Duplicate, line for line, the part of the material that opens with the line containing "Start Free trial" and closes with the line containing "pos(211,248)", including both of those lines.

┌─ GIVEN INFORMATION

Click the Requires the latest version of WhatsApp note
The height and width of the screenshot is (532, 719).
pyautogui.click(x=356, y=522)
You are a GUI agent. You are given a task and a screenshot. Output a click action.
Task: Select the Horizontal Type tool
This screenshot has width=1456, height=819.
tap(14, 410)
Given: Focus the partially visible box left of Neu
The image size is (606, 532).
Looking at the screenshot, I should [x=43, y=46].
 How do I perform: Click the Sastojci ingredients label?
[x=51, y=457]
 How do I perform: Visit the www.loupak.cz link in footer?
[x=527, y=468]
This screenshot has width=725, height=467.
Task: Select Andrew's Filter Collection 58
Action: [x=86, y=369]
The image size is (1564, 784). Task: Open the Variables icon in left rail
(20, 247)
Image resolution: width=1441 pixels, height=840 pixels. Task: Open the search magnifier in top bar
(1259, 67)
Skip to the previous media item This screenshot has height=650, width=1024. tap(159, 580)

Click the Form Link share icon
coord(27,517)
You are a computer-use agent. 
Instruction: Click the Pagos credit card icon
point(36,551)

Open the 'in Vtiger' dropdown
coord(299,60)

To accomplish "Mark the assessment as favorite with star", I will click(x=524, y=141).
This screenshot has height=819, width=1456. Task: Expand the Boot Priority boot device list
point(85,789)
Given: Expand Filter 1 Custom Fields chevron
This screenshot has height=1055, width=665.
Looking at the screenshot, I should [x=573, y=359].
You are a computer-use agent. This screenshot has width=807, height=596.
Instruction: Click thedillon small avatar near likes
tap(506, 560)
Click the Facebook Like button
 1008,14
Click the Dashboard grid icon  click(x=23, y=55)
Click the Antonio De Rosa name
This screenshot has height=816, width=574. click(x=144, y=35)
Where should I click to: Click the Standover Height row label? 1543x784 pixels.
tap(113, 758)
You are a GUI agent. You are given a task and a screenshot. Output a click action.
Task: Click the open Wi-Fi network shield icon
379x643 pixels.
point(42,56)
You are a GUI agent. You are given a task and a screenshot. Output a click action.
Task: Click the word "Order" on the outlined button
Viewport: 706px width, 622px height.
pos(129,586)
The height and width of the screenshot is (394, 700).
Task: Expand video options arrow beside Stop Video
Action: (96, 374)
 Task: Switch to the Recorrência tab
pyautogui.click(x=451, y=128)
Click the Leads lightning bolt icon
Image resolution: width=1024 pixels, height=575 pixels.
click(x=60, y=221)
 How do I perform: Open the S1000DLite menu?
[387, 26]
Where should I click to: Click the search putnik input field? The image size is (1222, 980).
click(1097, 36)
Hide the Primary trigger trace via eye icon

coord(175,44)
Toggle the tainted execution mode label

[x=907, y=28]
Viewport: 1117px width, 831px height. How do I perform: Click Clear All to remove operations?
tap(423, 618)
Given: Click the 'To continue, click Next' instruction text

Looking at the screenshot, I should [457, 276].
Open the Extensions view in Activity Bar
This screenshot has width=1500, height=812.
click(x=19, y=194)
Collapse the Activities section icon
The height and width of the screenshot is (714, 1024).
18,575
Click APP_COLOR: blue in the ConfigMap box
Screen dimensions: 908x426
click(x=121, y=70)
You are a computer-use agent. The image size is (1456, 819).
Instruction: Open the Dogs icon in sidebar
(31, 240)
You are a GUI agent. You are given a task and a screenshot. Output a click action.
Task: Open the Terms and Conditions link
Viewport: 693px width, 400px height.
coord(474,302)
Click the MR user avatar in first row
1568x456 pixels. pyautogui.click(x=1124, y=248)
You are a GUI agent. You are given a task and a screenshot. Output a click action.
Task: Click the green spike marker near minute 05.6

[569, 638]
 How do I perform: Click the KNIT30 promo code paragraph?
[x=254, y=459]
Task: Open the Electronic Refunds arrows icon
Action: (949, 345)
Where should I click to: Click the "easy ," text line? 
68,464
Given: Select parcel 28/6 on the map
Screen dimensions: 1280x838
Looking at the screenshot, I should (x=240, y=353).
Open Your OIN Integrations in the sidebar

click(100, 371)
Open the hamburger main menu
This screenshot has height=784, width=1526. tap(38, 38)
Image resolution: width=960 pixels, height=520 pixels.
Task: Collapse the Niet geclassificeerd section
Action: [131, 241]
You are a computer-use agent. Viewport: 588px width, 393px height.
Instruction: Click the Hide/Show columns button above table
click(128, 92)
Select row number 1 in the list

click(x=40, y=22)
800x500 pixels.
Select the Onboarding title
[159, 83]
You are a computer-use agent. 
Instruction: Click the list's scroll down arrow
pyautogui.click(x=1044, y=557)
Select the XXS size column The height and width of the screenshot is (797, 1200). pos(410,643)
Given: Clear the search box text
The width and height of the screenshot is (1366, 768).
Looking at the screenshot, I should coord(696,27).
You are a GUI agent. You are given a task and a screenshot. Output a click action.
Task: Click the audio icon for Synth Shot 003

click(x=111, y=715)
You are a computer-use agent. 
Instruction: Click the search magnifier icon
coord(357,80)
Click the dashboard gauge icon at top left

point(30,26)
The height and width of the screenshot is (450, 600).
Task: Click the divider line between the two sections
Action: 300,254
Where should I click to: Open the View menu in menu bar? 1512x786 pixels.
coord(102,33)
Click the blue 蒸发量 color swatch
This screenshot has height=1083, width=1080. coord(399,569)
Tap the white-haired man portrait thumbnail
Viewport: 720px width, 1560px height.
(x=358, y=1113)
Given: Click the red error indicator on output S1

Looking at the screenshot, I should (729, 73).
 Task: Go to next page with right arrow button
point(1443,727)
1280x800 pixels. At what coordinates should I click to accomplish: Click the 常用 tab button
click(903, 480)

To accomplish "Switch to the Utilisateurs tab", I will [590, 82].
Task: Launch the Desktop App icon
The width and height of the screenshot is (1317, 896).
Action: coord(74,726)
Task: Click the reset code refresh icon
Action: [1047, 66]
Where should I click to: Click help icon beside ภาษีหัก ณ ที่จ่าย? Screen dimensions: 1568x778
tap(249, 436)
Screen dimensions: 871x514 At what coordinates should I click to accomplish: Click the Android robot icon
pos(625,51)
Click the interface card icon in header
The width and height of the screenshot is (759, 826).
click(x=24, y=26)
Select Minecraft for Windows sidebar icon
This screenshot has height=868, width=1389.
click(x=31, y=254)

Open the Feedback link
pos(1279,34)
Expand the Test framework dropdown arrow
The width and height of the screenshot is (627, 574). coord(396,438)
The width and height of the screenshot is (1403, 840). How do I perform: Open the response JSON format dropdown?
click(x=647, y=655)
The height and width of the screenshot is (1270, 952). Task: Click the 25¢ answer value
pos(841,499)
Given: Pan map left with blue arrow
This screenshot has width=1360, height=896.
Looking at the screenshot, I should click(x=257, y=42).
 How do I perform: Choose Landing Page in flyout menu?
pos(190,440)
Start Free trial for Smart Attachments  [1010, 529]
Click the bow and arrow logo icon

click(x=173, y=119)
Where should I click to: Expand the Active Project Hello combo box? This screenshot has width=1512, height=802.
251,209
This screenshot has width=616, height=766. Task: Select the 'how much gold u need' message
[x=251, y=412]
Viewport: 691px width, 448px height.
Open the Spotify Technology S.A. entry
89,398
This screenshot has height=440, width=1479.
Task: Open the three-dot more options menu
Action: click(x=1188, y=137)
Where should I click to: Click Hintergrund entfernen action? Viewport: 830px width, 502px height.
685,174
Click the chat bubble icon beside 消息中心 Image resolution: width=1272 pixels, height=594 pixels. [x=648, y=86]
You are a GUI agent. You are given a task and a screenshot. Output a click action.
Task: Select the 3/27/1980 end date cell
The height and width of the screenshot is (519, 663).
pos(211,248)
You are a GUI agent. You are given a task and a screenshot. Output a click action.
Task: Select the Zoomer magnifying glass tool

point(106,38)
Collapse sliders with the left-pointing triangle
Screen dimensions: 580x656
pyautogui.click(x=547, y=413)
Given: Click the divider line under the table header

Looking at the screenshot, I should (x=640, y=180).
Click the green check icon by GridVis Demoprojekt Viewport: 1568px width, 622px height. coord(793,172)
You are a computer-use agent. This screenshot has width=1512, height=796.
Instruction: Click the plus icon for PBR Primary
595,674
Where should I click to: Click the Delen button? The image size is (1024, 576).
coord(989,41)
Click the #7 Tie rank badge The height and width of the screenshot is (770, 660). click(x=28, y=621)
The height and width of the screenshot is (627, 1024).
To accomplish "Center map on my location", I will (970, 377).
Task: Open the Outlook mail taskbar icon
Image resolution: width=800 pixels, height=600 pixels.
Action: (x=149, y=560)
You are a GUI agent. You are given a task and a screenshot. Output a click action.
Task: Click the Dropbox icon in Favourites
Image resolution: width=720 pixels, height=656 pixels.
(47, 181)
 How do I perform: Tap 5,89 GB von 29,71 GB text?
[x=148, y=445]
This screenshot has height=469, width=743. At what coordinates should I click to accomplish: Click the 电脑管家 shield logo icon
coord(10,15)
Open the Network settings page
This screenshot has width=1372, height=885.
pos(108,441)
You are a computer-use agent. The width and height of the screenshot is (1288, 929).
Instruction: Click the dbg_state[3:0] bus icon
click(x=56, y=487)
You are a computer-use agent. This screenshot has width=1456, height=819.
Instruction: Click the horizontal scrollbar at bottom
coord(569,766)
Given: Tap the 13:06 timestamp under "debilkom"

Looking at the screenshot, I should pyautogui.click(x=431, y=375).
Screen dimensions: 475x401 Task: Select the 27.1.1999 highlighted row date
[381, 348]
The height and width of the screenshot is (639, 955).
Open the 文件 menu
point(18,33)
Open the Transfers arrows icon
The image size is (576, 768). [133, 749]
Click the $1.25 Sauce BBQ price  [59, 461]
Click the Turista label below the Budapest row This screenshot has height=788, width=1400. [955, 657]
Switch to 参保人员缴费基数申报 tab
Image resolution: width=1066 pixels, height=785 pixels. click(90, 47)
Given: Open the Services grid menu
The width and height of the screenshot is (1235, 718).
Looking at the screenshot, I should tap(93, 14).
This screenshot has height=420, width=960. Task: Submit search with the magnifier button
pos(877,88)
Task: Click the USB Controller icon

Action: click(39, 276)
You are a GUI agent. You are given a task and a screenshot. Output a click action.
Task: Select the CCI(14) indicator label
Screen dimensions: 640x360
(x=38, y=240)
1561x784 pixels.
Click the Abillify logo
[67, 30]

└─

**RESPONSE:**
Start Free trial for Smart Attachments  [1010, 529]
Click the bow and arrow logo icon

click(x=173, y=119)
Where should I click to: Expand the Active Project Hello combo box? This screenshot has width=1512, height=802.
251,209
This screenshot has width=616, height=766. Task: Select the 'how much gold u need' message
[x=251, y=412]
Viewport: 691px width, 448px height.
Open the Spotify Technology S.A. entry
89,398
This screenshot has height=440, width=1479.
Task: Open the three-dot more options menu
Action: click(x=1188, y=137)
Where should I click to: Click Hintergrund entfernen action? Viewport: 830px width, 502px height.
685,174
Click the chat bubble icon beside 消息中心 Image resolution: width=1272 pixels, height=594 pixels. [x=648, y=86]
You are a GUI agent. You are given a task and a screenshot. Output a click action.
Task: Select the 3/27/1980 end date cell
The height and width of the screenshot is (519, 663).
pos(211,248)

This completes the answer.